*** Opening Data for the task ***

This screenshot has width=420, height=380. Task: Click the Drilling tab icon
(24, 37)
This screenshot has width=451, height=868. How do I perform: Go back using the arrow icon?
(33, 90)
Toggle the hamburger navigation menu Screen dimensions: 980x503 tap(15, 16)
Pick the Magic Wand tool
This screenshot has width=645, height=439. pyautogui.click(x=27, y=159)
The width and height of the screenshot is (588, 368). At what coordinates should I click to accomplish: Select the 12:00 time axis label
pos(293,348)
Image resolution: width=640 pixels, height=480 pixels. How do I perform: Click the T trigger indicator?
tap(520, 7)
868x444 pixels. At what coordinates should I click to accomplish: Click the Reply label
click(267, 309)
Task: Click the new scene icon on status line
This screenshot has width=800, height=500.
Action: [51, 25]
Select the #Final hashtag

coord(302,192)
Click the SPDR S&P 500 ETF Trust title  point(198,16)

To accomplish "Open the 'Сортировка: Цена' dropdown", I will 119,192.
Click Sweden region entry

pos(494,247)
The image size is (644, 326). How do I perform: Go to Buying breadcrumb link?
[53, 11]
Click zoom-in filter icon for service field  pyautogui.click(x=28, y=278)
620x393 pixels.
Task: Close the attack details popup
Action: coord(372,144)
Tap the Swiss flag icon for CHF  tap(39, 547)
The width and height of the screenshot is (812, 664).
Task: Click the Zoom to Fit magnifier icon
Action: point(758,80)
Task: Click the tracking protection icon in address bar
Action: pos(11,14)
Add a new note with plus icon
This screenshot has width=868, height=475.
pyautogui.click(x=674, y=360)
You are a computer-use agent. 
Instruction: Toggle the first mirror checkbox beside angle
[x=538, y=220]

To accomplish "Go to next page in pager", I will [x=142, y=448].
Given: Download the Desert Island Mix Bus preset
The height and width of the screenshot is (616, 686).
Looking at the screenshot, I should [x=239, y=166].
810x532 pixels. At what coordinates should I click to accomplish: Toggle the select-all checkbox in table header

*** Closing Data for the task ***

Your answer should hold exactly the lines from the one containing "Add a new note with plus icon" to the last line of the data, both included, and no others.

Add a new note with plus icon
This screenshot has width=868, height=475.
pyautogui.click(x=674, y=360)
You are a computer-use agent. 
Instruction: Toggle the first mirror checkbox beside angle
[x=538, y=220]

To accomplish "Go to next page in pager", I will [x=142, y=448].
Given: Download the Desert Island Mix Bus preset
The height and width of the screenshot is (616, 686).
Looking at the screenshot, I should [x=239, y=166].
810x532 pixels. At what coordinates should I click to accomplish: Toggle the select-all checkbox in table header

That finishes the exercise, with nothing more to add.